• What you should do
Retype the news report about the Bucksport crash charges below word for word, from start to finish.

• Given text
════════════════

BUCKSPORT, Maine — Six months after a local teenager died in a car crash on Bucks Mills Road, another teenager has been charged in connection with her death.
Taylor Darveau, 15, was a passenger in a 1999 Subaru wagon when the car went off the road on the evening of Oct. 3. Samantha Goode, 16, of Bucksport was driving northbound on Bucks Mills Road when the car struck a tree, police have said.
Darveau, a cheerleader and student at Bucksport High School, died as a result of the crash.
Carletta “Dee” Bassano, district attorney for Hancock County, said Goode was charged Wednesday evening with manslaughter and aggravated driving to endanger. She did not identify Goode by name but did confirm that it was the driver of the vehicle who has been charged.
She said she expects that Goode will be tried as a juvenile and that no one else has been charged in the case.
Because of the severity of the charges, the Bangor Daily News is naming the suspect.
Bassano declined to comment on other aspects of the case or on the investigation into the crash. She said the girl is expected to appear in court on the charges on May 9.
Darveau’s mother, Christina Darveau, said Wednesday evening — the day before the charges were announced — that she and her family had met with Bassano on Wednesday afternoon and “were pleased with the results” of the investigation.
She declined further comment. Attempts to contact Christina Darveau on Thursday, after the charges were announced, were unsuccessful.
On the day Taylor Darveau died, she and Goode had attended a dinner earlier in the evening for football players and cheerleaders that was held at Bucksport High School, officials have said. The crash was reported to police at 6:22 p.m., not long after the dinner.
Darveau was taken from the accident scene to Eastern Maine Medical Center in Bangor, where she was pronounced dead. Goode survived the crash and has since resumed taking classes at Bucksport High School.
Aside from the issue of how the car was operated by Goode, Darveau was not supposed to be in the car as Goode was driving, according to state law. Being only 16, Goode had an intermediate license, which means she could not carry any passenger who was not an immediate family member unless the passenger was over 20 years old and had possessed a valid license for at least two years.
The law is aimed at reducing the likelihood of accidents, which according to some experts increases when a young driver has other young passengers in his or her car.

════════════════

• Provided information
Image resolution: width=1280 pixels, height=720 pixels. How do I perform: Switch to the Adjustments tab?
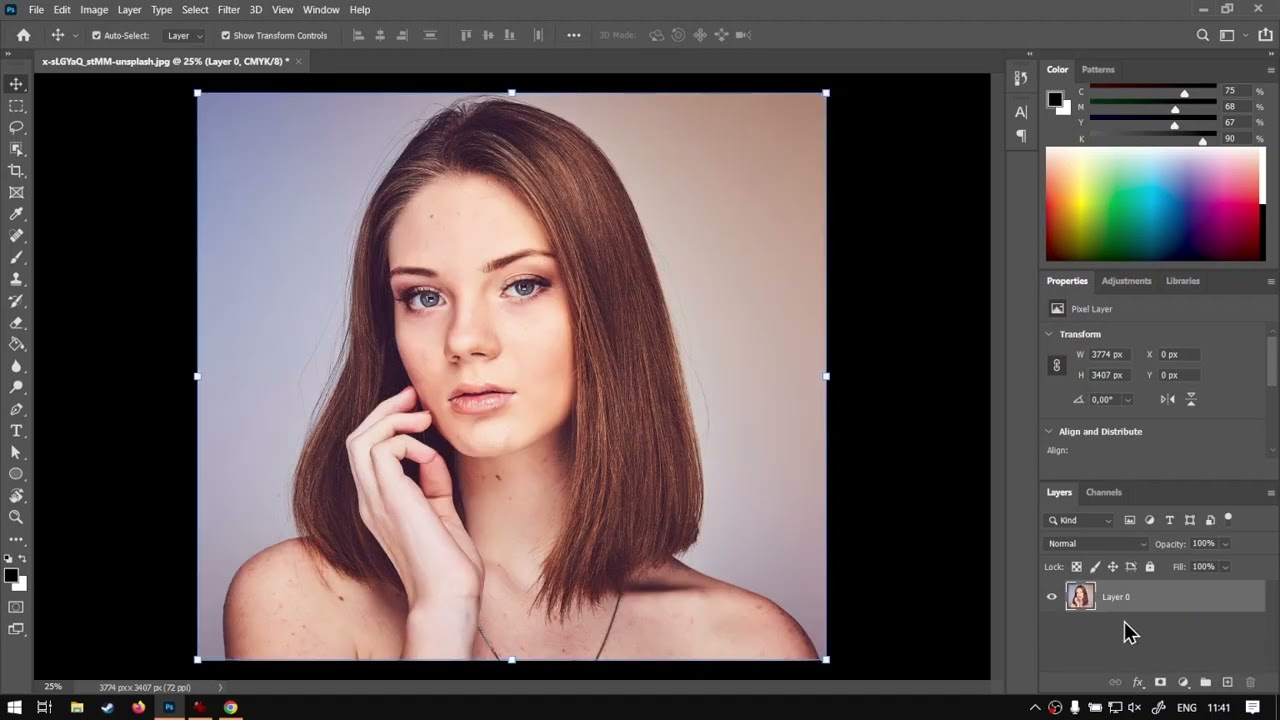coord(1126,281)
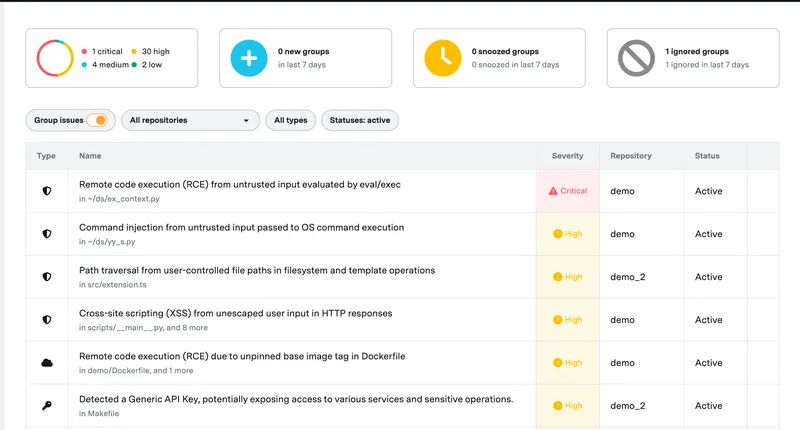This screenshot has height=430, width=800.
Task: Click the severity donut chart icon
Action: [x=58, y=58]
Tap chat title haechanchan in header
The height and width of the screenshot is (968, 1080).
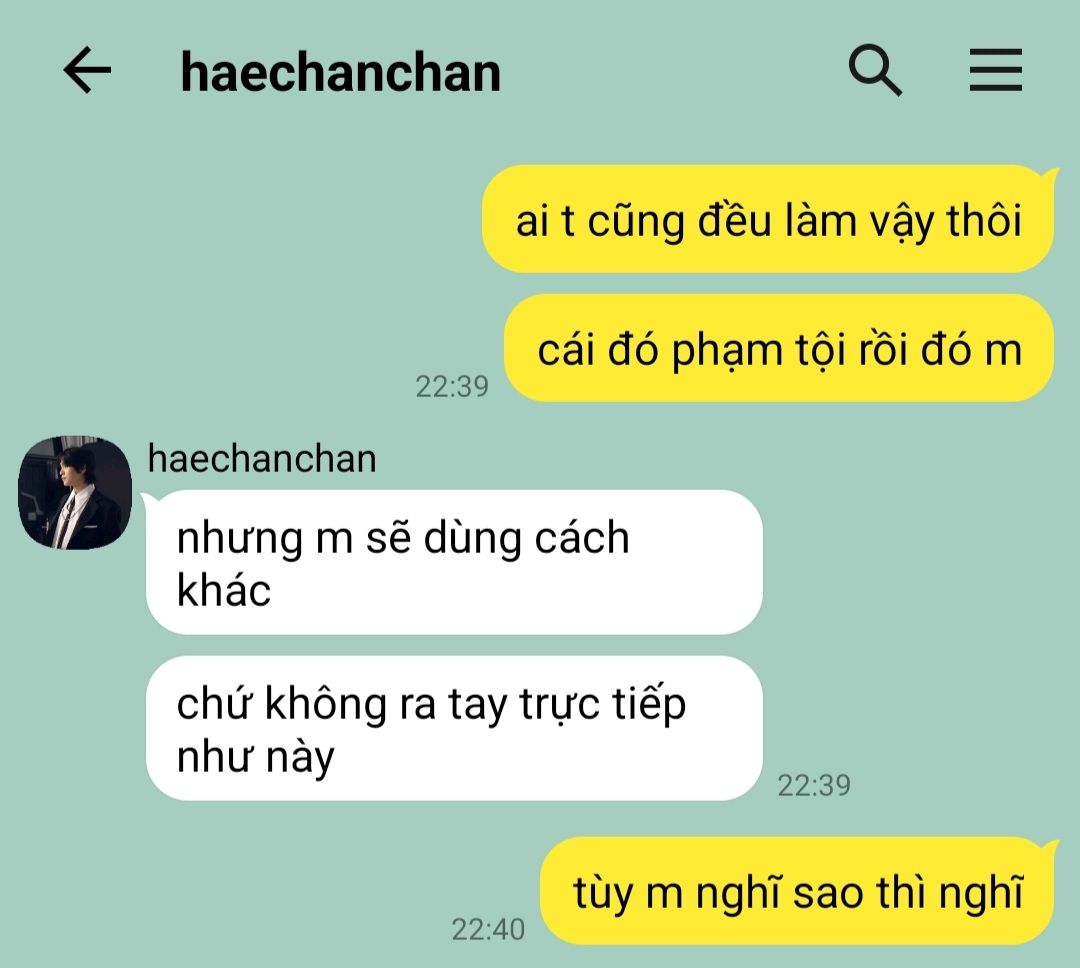(x=340, y=72)
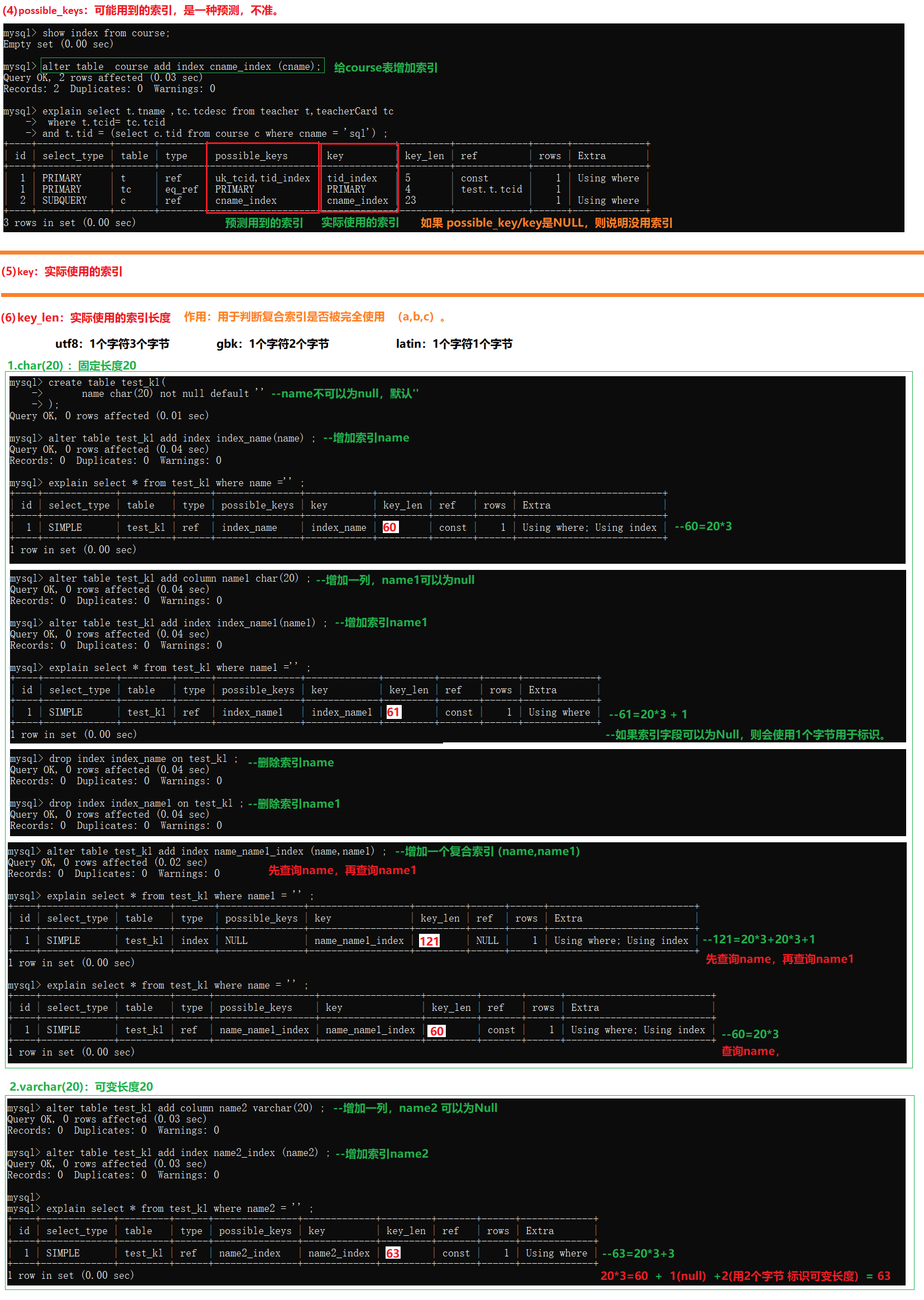Click the latin bytes-per-character note
The height and width of the screenshot is (1300, 924).
454,344
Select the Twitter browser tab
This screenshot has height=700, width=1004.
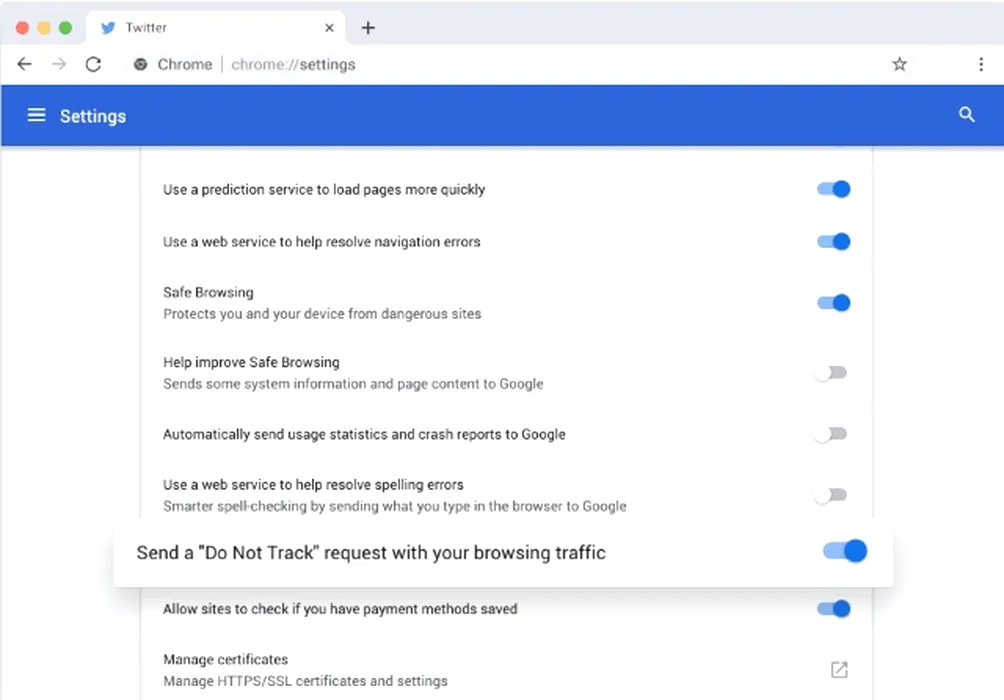[x=200, y=28]
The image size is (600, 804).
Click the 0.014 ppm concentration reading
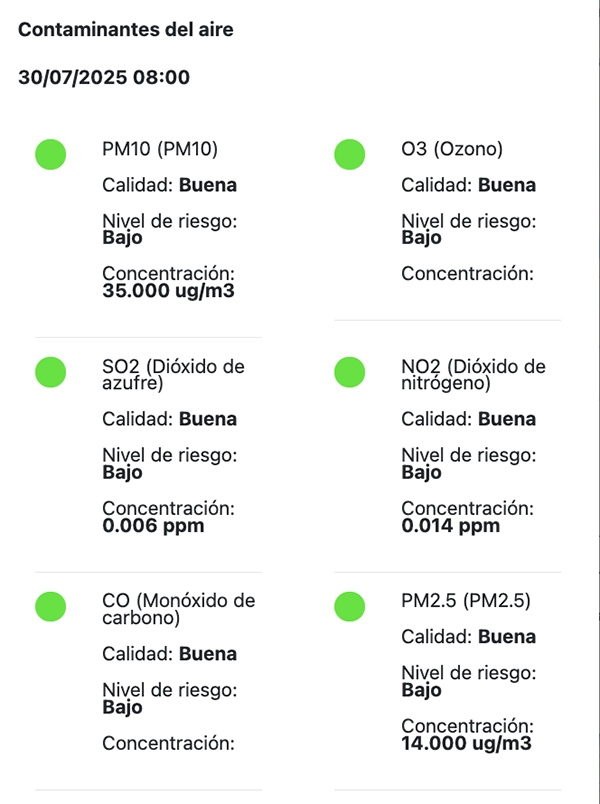point(450,526)
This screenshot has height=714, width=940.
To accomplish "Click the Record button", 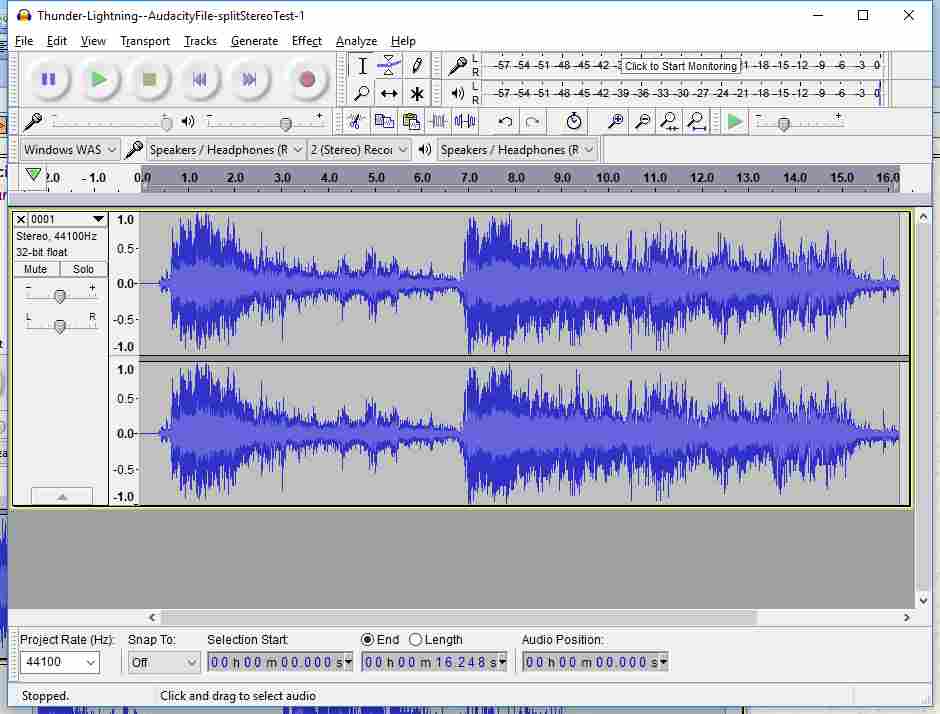I will tap(306, 79).
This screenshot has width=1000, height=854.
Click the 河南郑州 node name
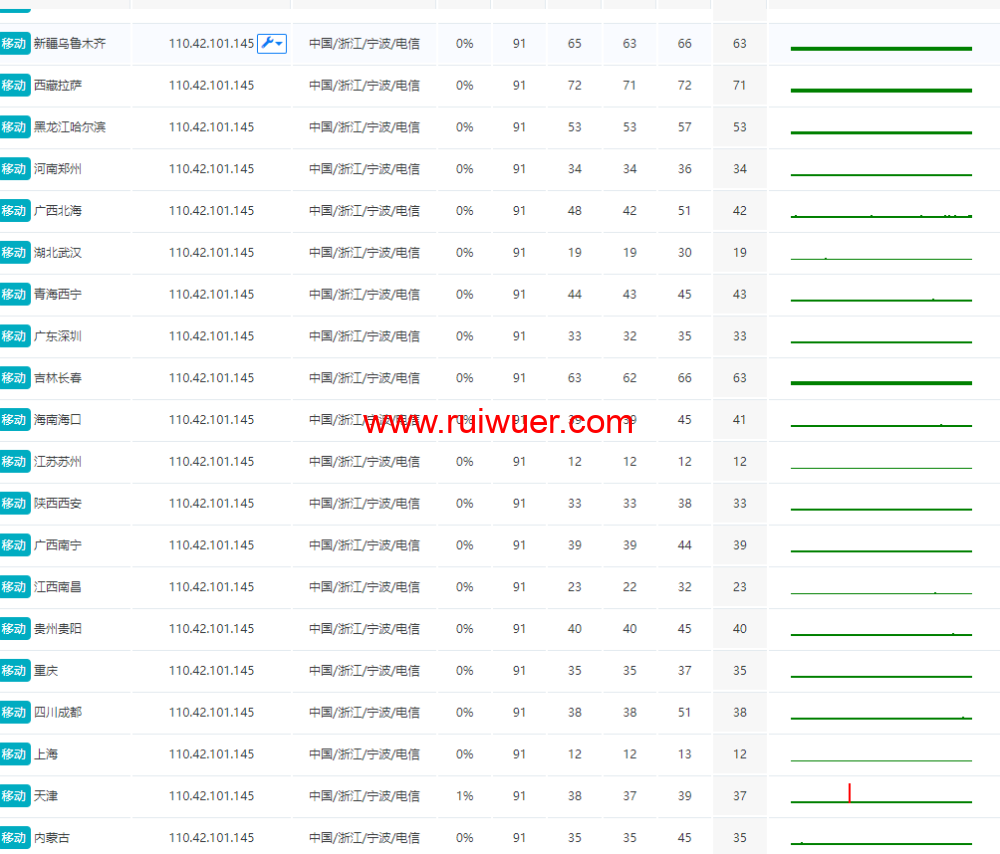(58, 169)
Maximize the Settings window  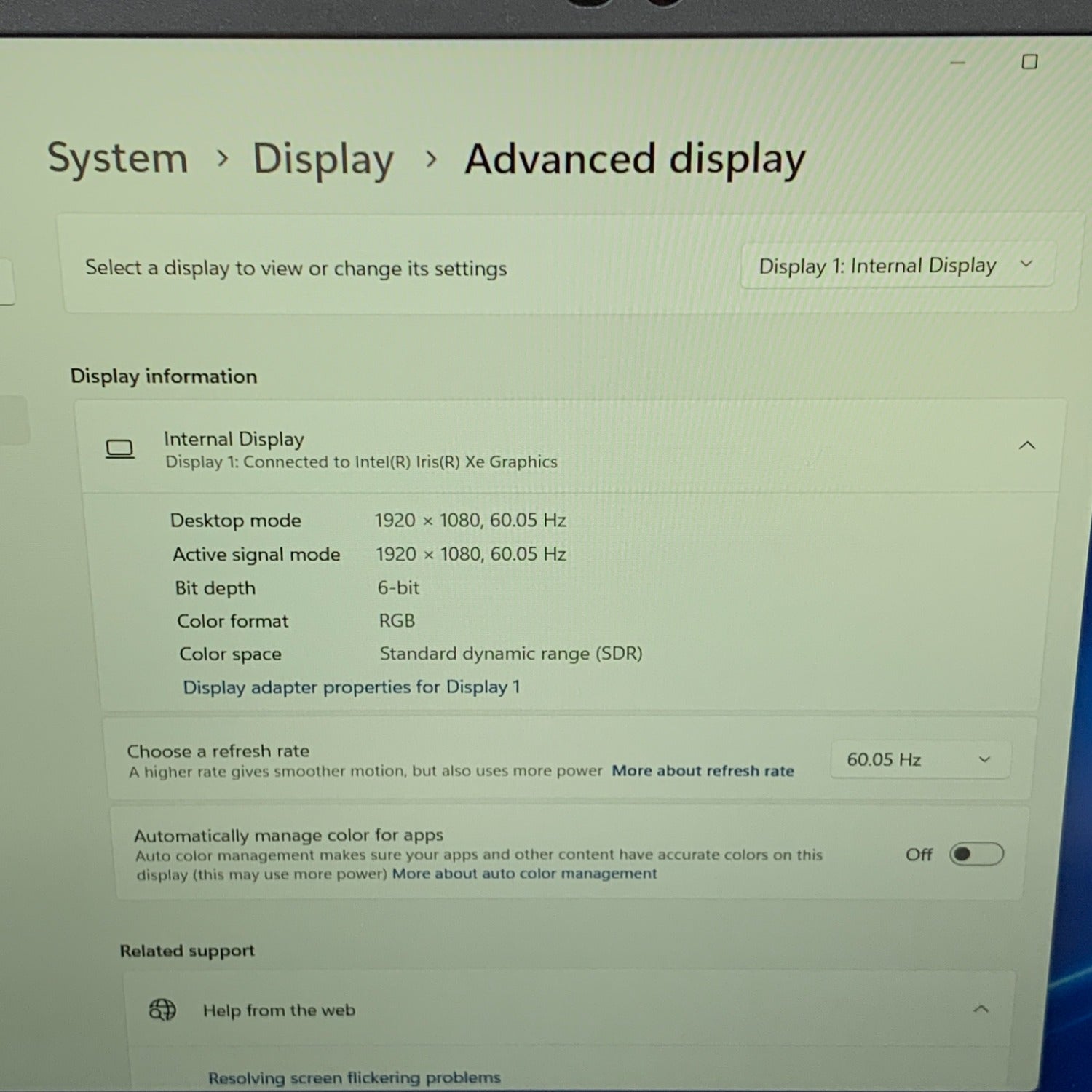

════════════════

• Task solution
BUCKSPORT, Maine — Six months after a local teenager died in a car crash on Bucks Mills Road, another teenager has been charged in connection with her death.
Taylor Darveau, 15, was a passenger in a 1999 Subaru wagon when the car went off the road on the evening of Oct. 3. Samantha Goode, 16, of Bucksport was driving northbound on Bucks Mills Road when the car struck a tree, police have said.
Darveau, a cheerleader and student at Bucksport High School, died as a result of the crash.
Carletta “Dee” Bassano, district attorney for Hancock County, said Goode was charged Wednesday evening with manslaughter and aggravated driving to endanger. She did not identify Goode by name but did confirm that it was the driver of the vehicle who has been charged.
She said she expects that Goode will be tried as a juvenile and that no one else has been charged in the case.
Because of the severity of the charges, the Bangor Daily News is naming the suspect.
Bassano declined to comment on other aspects of the case or on the investigation into the crash. She said the girl is expected to appear in court on the charges on May 9.
Darveau’s mother, Christina Darveau, said Wednesday evening — the day before the charges were announced — that she and her family had met with Bassano on Wednesday afternoon and “were pleased with the results” of the investigation.
She declined further comment. Attempts to contact Christina Darveau on Thursday, after the charges were announced, were unsuccessful.
On the day Taylor Darveau died, she and Goode had attended a dinner earlier in the evening for football players and cheerleaders that was held at Bucksport High School, officials have said. The crash was reported to police at 6:22 p.m., not long after the dinner.
Darveau was taken from the accident scene to Eastern Maine Medical Center in Bangor, where she was pronounced dead. Goode survived the crash and has since resumed taking classes at Bucksport High School.
Aside from the issue of how the car was operated by Goode, Darveau was not supposed to be in the car as Goode was driving, according to state law. Being only 16, Goode had an intermediate license, which means she could not carry any passenger who was not an immediate family member unless the passenger was over 20 years old and had possessed a valid license for at least two years.
The law is aimed at reducing the likelihood of accidents, which according to some experts increases when a young driver has other young passengers in his or her car.